↓↓↓

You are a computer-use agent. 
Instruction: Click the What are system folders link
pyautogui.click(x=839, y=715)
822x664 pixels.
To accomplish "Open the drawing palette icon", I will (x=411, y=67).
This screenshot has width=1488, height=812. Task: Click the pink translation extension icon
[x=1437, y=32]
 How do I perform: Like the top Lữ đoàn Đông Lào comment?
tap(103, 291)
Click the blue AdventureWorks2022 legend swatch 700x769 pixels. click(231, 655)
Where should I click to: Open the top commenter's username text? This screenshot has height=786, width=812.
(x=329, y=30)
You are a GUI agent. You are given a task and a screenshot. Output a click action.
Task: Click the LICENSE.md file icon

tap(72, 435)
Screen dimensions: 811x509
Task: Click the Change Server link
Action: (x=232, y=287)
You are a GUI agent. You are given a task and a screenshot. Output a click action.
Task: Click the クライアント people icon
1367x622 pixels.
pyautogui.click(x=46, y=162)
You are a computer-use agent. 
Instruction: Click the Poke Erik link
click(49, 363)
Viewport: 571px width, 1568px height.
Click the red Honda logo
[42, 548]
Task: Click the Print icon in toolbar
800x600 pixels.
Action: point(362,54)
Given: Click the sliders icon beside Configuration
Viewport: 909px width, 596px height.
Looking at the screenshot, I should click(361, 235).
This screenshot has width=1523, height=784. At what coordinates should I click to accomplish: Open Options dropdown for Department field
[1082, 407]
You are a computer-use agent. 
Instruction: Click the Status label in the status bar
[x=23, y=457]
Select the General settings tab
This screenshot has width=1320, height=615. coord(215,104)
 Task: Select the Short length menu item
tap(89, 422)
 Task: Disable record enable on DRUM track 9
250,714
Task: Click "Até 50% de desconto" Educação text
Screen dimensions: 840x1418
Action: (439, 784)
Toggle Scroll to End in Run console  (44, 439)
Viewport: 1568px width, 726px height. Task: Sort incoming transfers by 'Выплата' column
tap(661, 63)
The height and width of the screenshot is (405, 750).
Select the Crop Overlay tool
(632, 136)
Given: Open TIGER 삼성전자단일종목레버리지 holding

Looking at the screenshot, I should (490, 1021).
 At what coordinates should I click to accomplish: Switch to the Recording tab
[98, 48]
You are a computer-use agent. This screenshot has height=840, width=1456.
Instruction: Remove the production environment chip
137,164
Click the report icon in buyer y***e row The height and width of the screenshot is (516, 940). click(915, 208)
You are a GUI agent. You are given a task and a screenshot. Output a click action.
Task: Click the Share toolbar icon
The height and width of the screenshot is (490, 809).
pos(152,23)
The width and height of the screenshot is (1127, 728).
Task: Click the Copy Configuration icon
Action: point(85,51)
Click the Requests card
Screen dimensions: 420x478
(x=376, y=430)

↑↑↑

**STATED TASK**
Output every line of the data above as a Markdown table with two columns, No. and Text, giving a row number in No. and the line in Text, with blank lines left out.

**FULL RESPONSE**
| No. | Text |
|---|---|
| 1 | You are a computer-use agent.  |
| 2 | Instruction: Click the What are system folders link |
| 3 | pyautogui.click(x=839, y=715) |
| 4 | 822x664 pixels. |
| 5 | To accomplish "Open the drawing palette icon", I will (x=411, y=67). |
| 6 | This screenshot has width=1488, height=812. Task: Click the pink translation extension icon |
| 7 | [x=1437, y=32] |
| 8 |  How do I perform: Like the top Lữ đoàn Đông Lào comment? |
| 9 | tap(103, 291) |
| 10 | Click the blue AdventureWorks2022 legend swatch 700x769 pixels. click(231, 655) |
| 11 | Where should I click to: Open the top commenter's username text? This screenshot has height=786, width=812. |
| 12 | (x=329, y=30) |
| 13 | You are a GUI agent. You are given a task and a screenshot. Output a click action. |
| 14 | Task: Click the LICENSE.md file icon |
| 15 | tap(72, 435) |
| 16 | Screen dimensions: 811x509 |
| 17 | Task: Click the Change Server link |
| 18 | Action: (x=232, y=287) |
| 19 | You are a GUI agent. You are given a task and a screenshot. Output a click action. |
| 20 | Task: Click the クライアント people icon |
| 21 | 1367x622 pixels. |
| 22 | pyautogui.click(x=46, y=162) |
| 23 | You are a computer-use agent.  |
| 24 | Instruction: Click the Poke Erik link |
| 25 | click(49, 363) |
| 26 | Viewport: 571px width, 1568px height. |
| 27 | Click the red Honda logo |
| 28 | [42, 548] |
| 29 | Task: Click the Print icon in toolbar |
| 30 | 800x600 pixels. |
| 31 | Action: point(362,54) |
| 32 | Given: Click the sliders icon beside Configuration |
| 33 | Viewport: 909px width, 596px height. |
| 34 | Looking at the screenshot, I should click(361, 235). |
| 35 | This screenshot has width=1523, height=784. At what coordinates should I click to accomplish: Open Options dropdown for Department field |
| 36 | [1082, 407] |
| 37 | You are a computer-use agent.  |
| 38 | Instruction: Click the Status label in the status bar |
| 39 | [x=23, y=457] |
| 40 | Select the General settings tab |
| 41 | This screenshot has width=1320, height=615. coord(215,104) |
| 42 |  Task: Select the Short length menu item |
| 43 | tap(89, 422) |
| 44 |  Task: Disable record enable on DRUM track 9 |
| 45 | 250,714 |
| 46 | Task: Click "Até 50% de desconto" Educação text |
| 47 | Screen dimensions: 840x1418 |
| 48 | Action: (439, 784) |
| 49 | Toggle Scroll to End in Run console  (44, 439) |
| 50 | Viewport: 1568px width, 726px height. Task: Sort incoming transfers by 'Выплата' column |
| 51 | tap(661, 63) |
| 52 | The height and width of the screenshot is (405, 750). |
| 53 | Select the Crop Overlay tool |
| 54 | (632, 136) |
| 55 | Given: Open TIGER 삼성전자단일종목레버리지 holding |
| 56 | Looking at the screenshot, I should (490, 1021). |
| 57 |  At what coordinates should I click to accomplish: Switch to the Recording tab |
| 58 | [98, 48] |
| 59 | You are a computer-use agent. This screenshot has height=840, width=1456. |
| 60 | Instruction: Remove the production environment chip |
| 61 | 137,164 |
| 62 | Click the report icon in buyer y***e row The height and width of the screenshot is (516, 940). click(915, 208) |
| 63 | You are a GUI agent. You are given a task and a screenshot. Output a click action. |
| 64 | Task: Click the Share toolbar icon |
| 65 | The height and width of the screenshot is (490, 809). |
| 66 | pos(152,23) |
| 67 | The width and height of the screenshot is (1127, 728). |
| 68 | Task: Click the Copy Configuration icon |
| 69 | Action: point(85,51) |
| 70 | Click the Requests card |
| 71 | Screen dimensions: 420x478 |
| 72 | (x=376, y=430) |